Profile Image for Murghi.
17 reviews1 follower
September 18, 2010
Not really finished, because I put it down about 7/8ths of the way through with a big old Who Cares?! The really annoying thing is that the author has a long, long list of books he's written. If only I could stand this book enough to finish it, there would be plenty more where that came from. But the self-conscious attempts at quirkiness and humor fell way flat for me. Hated it, bugged by it, et leave-me-alone cetera.
Profile Image for Vic Lauterbach.
593 reviews2 followers
June 13, 2023
My local library didn't have Lovejoy #1 (The Judas Pair), so I settled for #20. It's full of witty dialog and hilarious narration by the (anti)hero, but the plot's weak. The ending is exciting but mildly disappointing in that Lovejoy needs considerable luck to muddle through. It satisfied my curiosity about the differences between character in the TV adaptation and the books but wasn't entertaining enough to make me read any more of the series.

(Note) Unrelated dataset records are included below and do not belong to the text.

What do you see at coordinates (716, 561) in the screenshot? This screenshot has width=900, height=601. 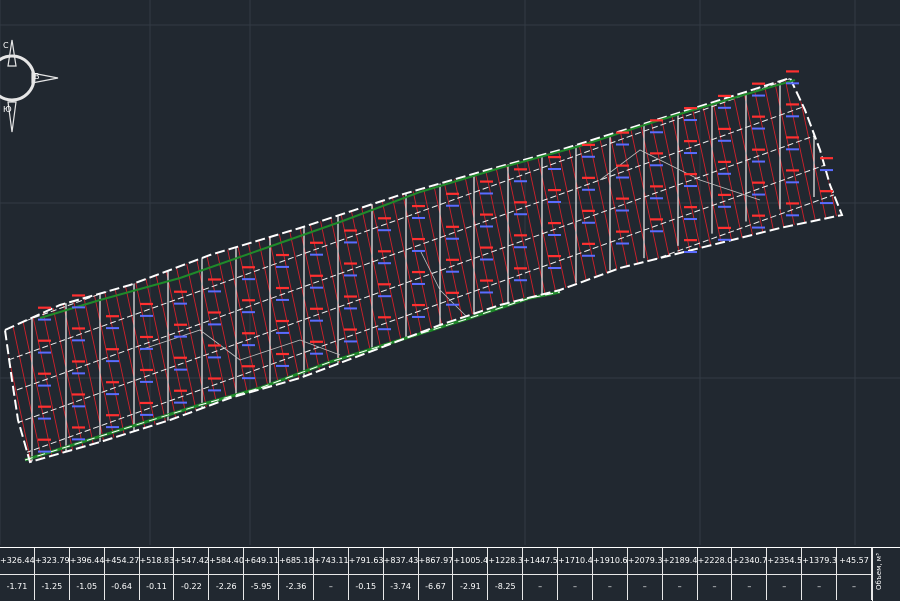 I see `fill-volume-cell: +2228.03` at bounding box center [716, 561].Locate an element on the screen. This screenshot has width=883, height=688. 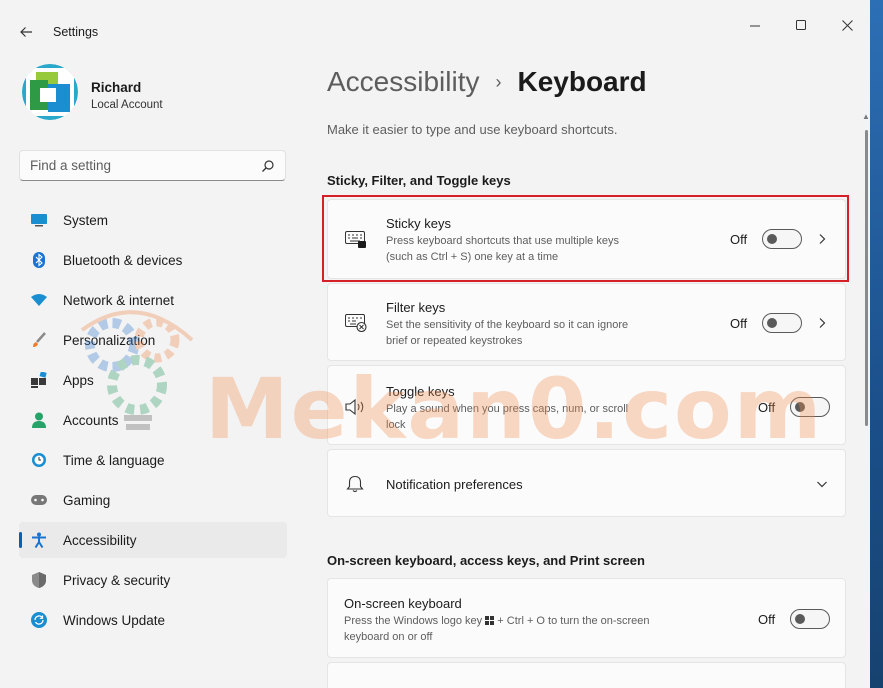
sidebar-item-label: Accounts is located at coordinates (91, 420).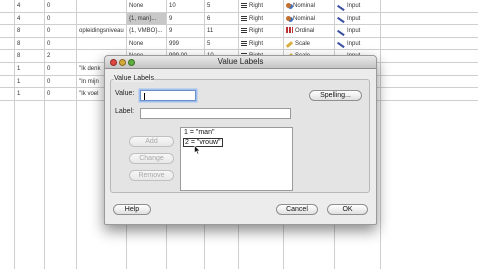  I want to click on table-cell: 6, so click(222, 20).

Profile Image for Christie.
183 reviews
November 4, 2007
I am big fan of these books, ever since I read 'Ten Word Game' this year. I love his style, dialogue and of course Lovejoy. :) Not as great as 'Possessions of a Lady' but still better than most stuff out there now.
Profile Image for Tiina.
1,078 reviews
November 8, 2015
This is the original Lovejoy, not the same person as in the tv series. He knows antiques and shares his knowledge, and that's very interesting. Things just don't go very well for him. I like a better moralled main character, and not everything going wrong, so this was not my kind of story.
Profile Image for Jeff Stanger.
Author 29 books82 followers
January 16, 2017
Jonathan Gash's humor comes through in this Lovejoy mystery more so than others I've read in the series. His bed romping might turn some readers off (a product of the times the book was released) but the mystery and laughs are good enough to keep you going.
Profile Image for Austen.
73 reviews25 followers
May 12, 2012
Not my favorite, unfortunately. This one could have been a decent television/movie in its own right.